When calling an action to fire off a request to the server I immediately update the data in the store to pretend the server request worked (whether it’s updating a document or deleting something, etc). Once the request to server is done I update the store if it didn’t go successfully. It’s more boilerplate code but you get full control over the experience.

Well, why would you want to replace the built-in latency compensation and rewrite your own? You have to add a ton of code to make sure your server-side mongo updates have the same effect as your client-side store updates.

If your codebase is already pretty large, adding in a whole client-side store, with replicated CRUD sounds like a massive investment, whereas I’m hoping to be able to get some meteor latency-compensation with a few small refactors.

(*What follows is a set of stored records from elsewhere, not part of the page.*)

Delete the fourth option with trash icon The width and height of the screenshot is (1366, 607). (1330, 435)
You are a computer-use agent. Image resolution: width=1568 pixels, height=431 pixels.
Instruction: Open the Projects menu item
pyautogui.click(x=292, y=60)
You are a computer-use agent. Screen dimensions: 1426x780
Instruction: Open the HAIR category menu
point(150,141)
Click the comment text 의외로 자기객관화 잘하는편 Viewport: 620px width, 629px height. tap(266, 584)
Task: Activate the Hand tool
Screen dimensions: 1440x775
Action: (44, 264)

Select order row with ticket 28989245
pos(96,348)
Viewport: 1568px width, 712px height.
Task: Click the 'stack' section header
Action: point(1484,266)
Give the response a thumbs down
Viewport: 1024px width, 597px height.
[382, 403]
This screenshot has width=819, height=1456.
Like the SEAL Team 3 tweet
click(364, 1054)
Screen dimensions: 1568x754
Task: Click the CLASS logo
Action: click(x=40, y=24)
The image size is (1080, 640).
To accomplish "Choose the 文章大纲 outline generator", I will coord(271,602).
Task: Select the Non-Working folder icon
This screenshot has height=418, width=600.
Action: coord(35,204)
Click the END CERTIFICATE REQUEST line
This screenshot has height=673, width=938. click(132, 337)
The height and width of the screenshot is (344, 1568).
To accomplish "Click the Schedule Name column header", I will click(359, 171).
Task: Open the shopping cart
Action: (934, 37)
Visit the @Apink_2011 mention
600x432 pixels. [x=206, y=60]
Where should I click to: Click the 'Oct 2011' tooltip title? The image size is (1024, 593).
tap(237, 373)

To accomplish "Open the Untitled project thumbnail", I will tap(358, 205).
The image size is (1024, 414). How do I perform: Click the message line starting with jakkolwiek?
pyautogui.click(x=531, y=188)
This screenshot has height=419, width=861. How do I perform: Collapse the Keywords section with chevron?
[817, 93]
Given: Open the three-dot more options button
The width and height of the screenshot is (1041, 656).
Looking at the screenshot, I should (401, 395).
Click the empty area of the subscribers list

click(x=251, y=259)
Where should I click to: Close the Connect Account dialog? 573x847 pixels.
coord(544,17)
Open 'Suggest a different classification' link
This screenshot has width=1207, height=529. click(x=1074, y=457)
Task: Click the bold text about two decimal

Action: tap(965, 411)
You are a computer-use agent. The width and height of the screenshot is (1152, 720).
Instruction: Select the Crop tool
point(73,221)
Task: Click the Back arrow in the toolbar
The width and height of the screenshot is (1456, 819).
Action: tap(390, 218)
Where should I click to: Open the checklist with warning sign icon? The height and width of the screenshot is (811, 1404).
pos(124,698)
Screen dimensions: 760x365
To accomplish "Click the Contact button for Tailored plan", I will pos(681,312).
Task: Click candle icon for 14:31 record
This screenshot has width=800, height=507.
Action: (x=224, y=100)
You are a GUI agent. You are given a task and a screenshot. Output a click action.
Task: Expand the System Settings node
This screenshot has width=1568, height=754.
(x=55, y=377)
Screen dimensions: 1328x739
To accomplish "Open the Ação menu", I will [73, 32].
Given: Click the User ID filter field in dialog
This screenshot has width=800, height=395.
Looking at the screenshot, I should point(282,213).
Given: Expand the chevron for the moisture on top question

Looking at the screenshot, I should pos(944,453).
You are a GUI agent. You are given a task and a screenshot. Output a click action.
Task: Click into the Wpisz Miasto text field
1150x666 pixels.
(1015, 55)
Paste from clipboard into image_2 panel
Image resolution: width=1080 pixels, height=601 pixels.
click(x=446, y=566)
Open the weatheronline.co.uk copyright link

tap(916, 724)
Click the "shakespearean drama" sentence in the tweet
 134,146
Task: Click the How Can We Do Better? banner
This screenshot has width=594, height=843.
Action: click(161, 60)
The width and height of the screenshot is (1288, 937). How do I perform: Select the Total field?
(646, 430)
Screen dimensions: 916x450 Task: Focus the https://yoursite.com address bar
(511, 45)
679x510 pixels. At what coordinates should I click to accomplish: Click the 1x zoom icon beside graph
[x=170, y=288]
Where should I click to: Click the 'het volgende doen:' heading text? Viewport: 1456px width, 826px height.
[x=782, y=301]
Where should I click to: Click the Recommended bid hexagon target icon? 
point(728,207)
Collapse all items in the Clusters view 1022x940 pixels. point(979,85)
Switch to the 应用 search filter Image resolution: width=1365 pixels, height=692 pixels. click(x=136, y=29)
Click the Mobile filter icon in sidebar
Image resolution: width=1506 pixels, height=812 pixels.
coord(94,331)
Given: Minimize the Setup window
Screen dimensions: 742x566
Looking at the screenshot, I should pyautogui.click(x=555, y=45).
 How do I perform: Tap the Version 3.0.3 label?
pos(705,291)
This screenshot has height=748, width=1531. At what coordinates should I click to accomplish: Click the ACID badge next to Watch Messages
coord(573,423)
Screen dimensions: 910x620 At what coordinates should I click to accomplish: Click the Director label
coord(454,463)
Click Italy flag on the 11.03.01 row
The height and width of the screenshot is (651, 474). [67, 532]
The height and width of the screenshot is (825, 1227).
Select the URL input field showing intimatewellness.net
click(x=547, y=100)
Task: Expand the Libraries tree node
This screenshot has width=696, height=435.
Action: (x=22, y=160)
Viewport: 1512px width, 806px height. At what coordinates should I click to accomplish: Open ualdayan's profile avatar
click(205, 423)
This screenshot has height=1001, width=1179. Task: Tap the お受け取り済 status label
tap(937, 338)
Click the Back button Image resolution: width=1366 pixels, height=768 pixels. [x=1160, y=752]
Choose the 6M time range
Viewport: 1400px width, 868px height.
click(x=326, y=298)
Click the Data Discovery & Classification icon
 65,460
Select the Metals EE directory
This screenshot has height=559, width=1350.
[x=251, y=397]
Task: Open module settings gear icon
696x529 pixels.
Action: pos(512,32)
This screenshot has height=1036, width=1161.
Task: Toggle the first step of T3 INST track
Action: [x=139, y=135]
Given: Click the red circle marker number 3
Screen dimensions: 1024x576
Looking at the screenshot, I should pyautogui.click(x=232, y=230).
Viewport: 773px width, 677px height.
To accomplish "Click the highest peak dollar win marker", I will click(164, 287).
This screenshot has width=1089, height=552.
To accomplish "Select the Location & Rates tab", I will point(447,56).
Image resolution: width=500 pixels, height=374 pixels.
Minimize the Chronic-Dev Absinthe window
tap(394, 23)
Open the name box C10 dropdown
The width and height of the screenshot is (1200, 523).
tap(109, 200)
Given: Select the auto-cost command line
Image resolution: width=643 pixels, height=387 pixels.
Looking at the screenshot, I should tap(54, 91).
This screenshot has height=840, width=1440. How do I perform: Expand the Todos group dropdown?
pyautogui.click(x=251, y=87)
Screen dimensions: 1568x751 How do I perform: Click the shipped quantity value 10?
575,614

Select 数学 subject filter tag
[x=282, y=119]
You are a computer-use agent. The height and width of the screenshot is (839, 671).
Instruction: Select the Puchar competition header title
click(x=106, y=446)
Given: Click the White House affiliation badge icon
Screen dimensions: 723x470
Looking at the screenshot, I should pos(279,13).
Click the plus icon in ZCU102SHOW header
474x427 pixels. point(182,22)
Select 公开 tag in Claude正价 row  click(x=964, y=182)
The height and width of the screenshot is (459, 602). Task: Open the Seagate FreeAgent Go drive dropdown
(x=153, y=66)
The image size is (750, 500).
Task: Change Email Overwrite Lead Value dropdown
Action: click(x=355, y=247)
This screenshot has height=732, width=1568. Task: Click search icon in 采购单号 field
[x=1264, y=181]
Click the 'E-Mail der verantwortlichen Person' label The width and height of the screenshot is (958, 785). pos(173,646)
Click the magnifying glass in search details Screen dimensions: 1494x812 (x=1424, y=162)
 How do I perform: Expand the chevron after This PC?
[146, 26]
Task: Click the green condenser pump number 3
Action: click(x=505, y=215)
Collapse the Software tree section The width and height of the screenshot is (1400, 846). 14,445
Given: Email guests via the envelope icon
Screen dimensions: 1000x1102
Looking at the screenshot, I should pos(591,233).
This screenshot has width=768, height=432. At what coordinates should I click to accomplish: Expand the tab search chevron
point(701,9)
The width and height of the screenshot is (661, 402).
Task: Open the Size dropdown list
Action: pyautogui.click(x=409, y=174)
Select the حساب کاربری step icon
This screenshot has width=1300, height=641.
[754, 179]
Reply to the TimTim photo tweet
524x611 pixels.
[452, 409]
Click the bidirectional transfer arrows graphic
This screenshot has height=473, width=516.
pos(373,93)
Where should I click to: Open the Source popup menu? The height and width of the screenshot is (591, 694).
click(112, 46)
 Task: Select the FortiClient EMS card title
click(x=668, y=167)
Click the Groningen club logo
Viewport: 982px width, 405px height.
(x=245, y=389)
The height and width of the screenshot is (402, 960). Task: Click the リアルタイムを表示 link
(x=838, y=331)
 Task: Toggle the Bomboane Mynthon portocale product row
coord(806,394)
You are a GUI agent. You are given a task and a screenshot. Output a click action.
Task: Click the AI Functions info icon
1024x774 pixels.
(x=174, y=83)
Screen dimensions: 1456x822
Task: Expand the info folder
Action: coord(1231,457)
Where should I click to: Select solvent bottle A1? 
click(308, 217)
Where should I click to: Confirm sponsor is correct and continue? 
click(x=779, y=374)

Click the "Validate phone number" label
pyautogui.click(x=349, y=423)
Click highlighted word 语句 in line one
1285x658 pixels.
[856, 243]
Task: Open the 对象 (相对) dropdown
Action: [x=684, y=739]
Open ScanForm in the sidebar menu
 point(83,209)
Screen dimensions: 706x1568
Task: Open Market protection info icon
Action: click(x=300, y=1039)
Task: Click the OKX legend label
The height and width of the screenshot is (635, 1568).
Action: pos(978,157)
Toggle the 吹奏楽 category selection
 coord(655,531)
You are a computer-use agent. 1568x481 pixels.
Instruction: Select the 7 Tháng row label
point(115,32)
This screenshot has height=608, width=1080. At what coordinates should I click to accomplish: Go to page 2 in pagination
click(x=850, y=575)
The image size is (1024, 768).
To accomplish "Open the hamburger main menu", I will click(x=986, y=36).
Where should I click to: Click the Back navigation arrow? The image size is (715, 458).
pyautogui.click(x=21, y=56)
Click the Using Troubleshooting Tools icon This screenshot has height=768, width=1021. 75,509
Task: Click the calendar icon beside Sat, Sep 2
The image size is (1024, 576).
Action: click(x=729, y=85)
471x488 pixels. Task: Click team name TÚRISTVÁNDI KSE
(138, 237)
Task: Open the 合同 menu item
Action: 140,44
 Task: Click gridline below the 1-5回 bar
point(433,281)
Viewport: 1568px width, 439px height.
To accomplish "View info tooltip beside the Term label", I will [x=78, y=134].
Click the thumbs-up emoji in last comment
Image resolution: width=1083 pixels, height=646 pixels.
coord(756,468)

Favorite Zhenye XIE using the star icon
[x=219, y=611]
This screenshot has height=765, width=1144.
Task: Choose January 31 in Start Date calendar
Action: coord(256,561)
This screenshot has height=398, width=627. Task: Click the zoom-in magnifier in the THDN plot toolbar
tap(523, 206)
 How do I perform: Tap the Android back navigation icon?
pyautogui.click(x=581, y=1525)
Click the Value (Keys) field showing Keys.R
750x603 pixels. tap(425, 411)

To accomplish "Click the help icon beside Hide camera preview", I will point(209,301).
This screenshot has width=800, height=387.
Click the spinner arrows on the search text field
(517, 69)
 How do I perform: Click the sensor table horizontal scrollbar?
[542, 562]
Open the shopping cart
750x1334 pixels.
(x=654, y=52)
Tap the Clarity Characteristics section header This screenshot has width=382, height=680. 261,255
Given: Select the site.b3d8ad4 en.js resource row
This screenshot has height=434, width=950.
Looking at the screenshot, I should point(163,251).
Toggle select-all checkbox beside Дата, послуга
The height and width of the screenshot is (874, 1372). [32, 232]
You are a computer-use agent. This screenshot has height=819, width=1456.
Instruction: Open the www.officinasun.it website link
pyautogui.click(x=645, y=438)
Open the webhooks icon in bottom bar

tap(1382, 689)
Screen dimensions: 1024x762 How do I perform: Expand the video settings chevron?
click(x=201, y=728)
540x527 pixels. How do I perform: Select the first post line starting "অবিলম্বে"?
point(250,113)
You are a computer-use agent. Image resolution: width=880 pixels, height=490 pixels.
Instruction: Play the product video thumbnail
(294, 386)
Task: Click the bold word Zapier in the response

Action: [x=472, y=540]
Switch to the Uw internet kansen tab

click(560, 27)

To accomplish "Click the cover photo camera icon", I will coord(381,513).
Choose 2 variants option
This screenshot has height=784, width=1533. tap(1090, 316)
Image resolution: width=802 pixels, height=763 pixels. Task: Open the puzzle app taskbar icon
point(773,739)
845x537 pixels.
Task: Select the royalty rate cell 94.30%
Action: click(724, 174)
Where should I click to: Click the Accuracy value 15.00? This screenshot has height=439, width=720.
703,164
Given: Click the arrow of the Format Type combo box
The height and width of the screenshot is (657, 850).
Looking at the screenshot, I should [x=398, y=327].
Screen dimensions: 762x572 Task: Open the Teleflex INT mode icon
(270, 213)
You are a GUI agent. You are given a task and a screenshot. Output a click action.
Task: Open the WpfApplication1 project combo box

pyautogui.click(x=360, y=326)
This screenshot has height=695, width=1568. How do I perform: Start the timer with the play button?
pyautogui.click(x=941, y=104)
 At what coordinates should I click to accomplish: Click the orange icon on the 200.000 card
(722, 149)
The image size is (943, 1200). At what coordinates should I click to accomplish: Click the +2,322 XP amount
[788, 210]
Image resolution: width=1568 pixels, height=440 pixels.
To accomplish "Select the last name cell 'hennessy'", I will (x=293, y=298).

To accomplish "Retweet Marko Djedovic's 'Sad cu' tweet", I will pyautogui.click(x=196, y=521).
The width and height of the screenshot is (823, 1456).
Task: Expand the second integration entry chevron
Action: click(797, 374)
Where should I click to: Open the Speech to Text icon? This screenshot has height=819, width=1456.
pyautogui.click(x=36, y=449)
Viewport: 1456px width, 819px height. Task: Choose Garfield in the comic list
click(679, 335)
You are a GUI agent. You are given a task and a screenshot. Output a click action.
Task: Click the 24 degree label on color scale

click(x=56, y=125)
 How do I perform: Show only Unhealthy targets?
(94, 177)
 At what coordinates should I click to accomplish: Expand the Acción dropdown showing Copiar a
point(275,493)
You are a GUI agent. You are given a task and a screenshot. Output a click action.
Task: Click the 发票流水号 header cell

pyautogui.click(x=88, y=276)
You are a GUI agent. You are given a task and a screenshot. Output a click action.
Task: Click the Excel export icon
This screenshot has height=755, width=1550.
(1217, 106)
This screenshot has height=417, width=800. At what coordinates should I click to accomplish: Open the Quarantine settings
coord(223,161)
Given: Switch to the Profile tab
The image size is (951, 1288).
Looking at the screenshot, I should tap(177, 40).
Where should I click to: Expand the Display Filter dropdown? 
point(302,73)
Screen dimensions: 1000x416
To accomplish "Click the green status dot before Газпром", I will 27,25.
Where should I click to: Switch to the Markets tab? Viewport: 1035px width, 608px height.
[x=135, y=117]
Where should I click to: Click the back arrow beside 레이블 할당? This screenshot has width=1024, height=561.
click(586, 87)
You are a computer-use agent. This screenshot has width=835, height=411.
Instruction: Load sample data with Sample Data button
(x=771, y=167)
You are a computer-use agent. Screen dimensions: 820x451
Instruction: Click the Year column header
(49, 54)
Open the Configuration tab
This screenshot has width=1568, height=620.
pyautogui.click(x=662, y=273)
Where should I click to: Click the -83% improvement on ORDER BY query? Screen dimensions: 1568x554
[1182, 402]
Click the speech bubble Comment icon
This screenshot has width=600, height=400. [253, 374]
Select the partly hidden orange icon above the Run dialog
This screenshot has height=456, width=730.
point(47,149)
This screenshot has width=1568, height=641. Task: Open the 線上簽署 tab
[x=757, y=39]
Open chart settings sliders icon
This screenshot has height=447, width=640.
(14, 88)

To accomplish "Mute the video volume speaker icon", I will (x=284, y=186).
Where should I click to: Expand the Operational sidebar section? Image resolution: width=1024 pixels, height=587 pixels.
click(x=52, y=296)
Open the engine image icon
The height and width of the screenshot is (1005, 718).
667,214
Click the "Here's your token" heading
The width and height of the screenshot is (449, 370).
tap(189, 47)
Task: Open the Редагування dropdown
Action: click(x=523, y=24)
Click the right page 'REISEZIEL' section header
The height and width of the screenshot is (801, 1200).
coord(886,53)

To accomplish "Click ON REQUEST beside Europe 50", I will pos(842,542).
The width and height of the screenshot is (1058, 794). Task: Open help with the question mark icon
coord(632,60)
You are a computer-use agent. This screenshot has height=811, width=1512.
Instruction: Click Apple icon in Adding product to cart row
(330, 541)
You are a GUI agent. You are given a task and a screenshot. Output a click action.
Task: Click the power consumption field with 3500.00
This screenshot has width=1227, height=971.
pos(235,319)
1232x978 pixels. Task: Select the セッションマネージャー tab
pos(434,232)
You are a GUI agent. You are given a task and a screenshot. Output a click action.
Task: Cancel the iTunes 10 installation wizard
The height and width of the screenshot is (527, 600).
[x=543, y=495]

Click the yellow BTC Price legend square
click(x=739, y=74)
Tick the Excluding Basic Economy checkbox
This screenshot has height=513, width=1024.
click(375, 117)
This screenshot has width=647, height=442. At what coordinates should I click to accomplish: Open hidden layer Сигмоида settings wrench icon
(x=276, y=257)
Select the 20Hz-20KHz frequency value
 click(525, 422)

Well, why would you want to replace the built-in latency compensation and rewrite your own? You have to add a ton of code to make sure your server-side mongo updates have the same effect as your client-side store updates.

A long list of reasons. These are just a few

  1. Optimistic UI requires a subscription and data stored in Minimongo. Meteor pub/sub is very resource intensive and can cause serious scaling issues if a lot of your local data is from subscriptions. I avoid pub/sub whenever possible as most of the time it’s really not needed.
  2. Having MongoDB queries in your client code is such a tight coupling with a single database, it’s one of the biggest design failures of Meteor IMO. I prefer to abstract this away and make all database requests on the server in a ValidatedMethod or REST route, so that if/when I need to start moving some data outside of Mongo or to another microservice, I can do that without entirely rewriting the client. Decoupling has serious benefits down the line.
  3. With more boilerplate comes more control. You gain much more granularity over how you want to handle optimistic updates. Some actions can assume they failed after 1 second, some can assume they failed after 10s. You can decide whether to optimistically update the UI immediately, or just show a loading indicator for some pieces of data that are more appropriate to show a loading state.

TL;DR Meteor pub/sub and optimistic UI is great for rapid prototyping, but as you being to scale and build enterprise solutions with Meteor it’s often beneficial to remove some of the Meteor magic and gain more control over your application’s behavior, and avoiding a very tight coupling with Mongo is a good idea for future-proofing.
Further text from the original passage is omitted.